Through late last night and the wee morning hours of today, ROPOS worked to stretch out their new umbilical tether that provides power and communications to/from the vehicle. Diving to a depth of 2900 m (~9500 ft) takes about 3 hrs with the heavy junction box latched beneath the vehicle. The transit gave us time to observe significant rain of marine snow in the water column – even at 2900 m. The tether management dive was a success and this morning ROPOS (Dive R1828) dove again to the seafloor with a low power junction box hosting a variety of chemical (dissolved oxygen, salinity), and physical (temperature, seismic activity, electrical fields-water currents, tides, particle distribution) sensors as well as a sensor that can “listen” to mammal calls. The junction box replaced one that had been installed in 2014 as part of the NSF Ocean Observatories Initiative cruise lead by John Delaney.

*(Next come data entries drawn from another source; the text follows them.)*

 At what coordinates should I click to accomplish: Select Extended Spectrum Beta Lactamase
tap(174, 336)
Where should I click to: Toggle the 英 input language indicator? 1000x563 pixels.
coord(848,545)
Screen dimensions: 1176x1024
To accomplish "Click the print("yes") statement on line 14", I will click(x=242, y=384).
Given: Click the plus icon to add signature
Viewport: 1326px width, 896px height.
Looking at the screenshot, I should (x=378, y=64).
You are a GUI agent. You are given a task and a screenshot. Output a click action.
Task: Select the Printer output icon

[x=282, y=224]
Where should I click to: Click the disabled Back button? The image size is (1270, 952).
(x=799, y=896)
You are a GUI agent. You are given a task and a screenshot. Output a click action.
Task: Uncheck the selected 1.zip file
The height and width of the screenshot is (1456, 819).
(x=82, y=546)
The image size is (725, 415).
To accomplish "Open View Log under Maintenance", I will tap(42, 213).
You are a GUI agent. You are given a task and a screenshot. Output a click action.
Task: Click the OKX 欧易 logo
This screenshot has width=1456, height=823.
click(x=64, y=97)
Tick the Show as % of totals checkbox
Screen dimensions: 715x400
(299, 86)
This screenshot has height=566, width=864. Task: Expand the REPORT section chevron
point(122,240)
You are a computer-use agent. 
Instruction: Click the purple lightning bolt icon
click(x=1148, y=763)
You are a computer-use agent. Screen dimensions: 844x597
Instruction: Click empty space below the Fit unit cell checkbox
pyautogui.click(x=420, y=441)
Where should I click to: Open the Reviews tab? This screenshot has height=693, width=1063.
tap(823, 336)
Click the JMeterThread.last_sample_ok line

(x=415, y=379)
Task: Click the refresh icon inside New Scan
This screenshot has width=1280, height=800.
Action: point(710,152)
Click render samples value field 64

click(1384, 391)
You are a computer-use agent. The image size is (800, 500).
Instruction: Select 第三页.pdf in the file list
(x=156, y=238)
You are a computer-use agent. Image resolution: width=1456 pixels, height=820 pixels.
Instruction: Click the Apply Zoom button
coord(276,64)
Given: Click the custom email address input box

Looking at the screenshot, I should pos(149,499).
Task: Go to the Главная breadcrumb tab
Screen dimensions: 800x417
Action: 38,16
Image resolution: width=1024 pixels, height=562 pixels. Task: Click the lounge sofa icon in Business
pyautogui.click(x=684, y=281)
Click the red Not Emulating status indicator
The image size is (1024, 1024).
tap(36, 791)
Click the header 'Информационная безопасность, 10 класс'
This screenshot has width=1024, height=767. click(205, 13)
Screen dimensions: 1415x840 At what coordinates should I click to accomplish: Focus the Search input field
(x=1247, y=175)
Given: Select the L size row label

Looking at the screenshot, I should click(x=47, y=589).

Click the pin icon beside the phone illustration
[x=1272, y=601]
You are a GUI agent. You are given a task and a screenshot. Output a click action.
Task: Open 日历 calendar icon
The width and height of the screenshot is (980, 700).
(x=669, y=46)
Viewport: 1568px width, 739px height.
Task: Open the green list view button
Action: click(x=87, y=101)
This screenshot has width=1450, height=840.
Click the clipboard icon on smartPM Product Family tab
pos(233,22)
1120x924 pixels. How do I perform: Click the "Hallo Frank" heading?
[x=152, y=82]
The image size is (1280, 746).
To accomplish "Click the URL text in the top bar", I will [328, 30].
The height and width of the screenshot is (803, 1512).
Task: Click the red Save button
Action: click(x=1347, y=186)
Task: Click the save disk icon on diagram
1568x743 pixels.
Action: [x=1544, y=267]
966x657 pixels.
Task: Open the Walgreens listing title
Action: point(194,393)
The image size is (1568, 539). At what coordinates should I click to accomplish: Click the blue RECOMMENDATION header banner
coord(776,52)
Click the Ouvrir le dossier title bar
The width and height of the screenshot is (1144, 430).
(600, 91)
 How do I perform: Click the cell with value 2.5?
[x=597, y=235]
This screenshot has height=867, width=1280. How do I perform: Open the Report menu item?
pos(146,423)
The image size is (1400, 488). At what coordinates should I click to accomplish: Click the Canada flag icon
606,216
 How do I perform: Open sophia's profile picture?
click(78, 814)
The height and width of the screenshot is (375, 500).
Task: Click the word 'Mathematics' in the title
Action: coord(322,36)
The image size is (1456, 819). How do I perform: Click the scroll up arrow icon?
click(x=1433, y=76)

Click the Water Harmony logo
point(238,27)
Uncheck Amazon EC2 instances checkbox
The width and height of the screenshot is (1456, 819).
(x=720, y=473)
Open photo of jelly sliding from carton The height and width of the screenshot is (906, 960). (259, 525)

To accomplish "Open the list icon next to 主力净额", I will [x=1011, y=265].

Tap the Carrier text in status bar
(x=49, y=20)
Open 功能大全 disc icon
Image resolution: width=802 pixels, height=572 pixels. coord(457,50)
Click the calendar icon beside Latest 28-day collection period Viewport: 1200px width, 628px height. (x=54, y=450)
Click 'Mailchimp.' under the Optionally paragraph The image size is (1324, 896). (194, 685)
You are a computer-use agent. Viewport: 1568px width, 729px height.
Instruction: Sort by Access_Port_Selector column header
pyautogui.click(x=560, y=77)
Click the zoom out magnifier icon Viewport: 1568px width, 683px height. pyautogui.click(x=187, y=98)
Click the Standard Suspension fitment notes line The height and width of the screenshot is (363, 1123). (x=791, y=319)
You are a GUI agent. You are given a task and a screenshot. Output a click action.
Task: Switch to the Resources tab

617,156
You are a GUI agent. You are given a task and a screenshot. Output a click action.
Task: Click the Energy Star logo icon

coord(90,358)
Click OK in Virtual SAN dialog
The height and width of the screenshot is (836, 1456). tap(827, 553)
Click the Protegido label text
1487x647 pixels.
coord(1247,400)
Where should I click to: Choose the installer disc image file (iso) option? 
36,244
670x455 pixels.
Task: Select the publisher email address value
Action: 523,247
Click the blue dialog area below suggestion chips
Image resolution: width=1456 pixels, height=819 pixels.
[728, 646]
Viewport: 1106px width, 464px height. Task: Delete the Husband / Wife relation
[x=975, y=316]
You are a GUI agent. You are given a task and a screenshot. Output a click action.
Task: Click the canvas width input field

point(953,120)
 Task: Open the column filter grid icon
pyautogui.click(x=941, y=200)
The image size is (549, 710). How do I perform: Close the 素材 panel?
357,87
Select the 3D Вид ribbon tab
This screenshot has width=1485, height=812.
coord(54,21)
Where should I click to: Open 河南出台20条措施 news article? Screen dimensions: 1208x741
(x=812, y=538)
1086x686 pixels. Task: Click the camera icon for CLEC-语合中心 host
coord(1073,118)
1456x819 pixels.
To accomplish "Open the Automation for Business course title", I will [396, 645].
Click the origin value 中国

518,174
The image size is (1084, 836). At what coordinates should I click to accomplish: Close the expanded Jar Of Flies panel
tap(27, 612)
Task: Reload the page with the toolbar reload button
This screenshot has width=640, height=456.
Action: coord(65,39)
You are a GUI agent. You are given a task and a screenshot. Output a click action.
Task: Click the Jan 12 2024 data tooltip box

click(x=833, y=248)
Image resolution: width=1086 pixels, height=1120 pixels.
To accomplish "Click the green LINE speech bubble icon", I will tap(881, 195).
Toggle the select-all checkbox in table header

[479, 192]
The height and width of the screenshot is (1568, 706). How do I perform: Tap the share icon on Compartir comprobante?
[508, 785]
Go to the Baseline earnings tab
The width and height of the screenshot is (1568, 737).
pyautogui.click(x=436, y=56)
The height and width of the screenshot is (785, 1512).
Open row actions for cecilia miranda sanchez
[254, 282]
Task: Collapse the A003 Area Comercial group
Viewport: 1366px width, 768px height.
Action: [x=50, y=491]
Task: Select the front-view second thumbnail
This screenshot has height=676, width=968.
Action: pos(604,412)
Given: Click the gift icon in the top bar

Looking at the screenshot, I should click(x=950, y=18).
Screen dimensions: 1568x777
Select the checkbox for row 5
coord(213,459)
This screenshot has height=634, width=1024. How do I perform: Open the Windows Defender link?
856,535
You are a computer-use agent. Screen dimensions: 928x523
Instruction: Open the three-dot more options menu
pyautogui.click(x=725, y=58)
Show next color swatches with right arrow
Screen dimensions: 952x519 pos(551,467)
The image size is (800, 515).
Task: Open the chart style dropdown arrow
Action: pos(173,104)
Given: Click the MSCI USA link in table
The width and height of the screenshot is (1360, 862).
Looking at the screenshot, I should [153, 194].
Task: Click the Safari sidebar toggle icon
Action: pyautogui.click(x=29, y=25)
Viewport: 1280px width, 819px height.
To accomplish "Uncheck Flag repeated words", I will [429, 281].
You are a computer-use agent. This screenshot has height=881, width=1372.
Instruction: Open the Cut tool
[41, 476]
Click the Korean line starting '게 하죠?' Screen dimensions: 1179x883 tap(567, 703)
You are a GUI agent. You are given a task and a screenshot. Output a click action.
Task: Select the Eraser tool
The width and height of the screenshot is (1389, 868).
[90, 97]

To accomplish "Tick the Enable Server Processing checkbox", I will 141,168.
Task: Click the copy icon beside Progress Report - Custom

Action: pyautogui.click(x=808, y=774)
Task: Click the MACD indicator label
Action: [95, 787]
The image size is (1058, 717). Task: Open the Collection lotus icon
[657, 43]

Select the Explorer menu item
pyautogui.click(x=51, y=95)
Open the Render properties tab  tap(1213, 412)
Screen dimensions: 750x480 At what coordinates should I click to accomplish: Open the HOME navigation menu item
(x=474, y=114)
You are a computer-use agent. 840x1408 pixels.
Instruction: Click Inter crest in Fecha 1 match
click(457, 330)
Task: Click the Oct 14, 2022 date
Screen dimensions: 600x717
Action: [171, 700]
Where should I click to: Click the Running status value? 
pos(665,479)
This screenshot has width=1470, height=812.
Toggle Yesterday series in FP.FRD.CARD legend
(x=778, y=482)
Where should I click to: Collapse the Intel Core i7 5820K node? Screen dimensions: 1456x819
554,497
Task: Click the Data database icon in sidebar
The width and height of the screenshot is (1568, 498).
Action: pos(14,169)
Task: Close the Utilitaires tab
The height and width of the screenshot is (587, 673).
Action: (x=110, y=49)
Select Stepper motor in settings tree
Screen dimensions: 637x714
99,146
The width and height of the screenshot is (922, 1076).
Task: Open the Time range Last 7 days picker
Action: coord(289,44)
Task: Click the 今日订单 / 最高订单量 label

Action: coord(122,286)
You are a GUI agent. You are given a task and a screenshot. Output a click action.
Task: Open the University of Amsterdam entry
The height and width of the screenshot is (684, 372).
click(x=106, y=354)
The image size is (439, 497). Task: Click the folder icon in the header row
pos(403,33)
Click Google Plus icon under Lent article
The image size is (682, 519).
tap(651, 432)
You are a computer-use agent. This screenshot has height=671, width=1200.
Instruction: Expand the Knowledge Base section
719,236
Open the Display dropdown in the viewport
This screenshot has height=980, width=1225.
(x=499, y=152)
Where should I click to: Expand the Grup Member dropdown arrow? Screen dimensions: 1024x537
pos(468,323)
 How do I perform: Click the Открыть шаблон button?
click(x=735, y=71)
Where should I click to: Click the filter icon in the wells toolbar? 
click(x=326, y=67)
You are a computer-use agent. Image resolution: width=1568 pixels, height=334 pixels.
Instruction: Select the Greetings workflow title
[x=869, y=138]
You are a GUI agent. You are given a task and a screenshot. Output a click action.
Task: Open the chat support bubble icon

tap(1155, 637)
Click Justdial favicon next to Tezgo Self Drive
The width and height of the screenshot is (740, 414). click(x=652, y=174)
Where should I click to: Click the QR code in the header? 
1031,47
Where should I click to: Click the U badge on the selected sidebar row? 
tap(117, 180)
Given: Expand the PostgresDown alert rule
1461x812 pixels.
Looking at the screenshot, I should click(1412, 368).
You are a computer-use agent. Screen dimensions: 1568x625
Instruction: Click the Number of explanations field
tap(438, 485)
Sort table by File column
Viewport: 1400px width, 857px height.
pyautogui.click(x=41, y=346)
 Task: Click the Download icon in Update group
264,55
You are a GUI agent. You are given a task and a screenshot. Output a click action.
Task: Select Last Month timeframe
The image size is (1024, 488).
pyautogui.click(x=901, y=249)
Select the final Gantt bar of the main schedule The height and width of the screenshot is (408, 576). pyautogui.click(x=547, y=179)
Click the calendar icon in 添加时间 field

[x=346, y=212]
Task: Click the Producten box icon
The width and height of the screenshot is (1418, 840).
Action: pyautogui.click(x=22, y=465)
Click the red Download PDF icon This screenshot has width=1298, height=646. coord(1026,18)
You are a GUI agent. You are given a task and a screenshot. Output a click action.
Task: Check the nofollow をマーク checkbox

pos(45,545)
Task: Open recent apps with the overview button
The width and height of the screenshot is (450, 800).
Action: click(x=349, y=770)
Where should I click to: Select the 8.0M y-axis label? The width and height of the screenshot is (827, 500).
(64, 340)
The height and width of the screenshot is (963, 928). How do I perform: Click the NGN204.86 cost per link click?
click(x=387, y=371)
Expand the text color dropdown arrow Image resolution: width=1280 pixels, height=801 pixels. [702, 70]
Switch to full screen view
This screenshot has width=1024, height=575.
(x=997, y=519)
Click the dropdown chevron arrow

Today, all students were able to spend time in the ROPOS control room and witness the amazing video system that this vehicle has. They continued to get a feeling for life at sea, the movement of the ship, and they learned how to conduct CTD casts and how to measure oxygen concentrations in seawater. They, as well as the entire scientific team, appreciate the outstanding meals that are being prepared for us by the Thompson's chefs.
The next three dives will involve recovering and reinstalling two instrument packages that go on a large cabled mooring called the Shallow Profiler Mooring. At ~ 600 ft water depth, it hosts a 12 ft-across, 7 ton platform atop a 2700 m (~8600 ft) tall, two legged mooring. It is a state-of-the-art system that allows chemical (e.g. pH, CO2), biological (chlorophyll), and physical (temperature, currents) properties of ocean waters off the Oregon coast to be measured in real-time with live-streaming data sent to shore via the cable.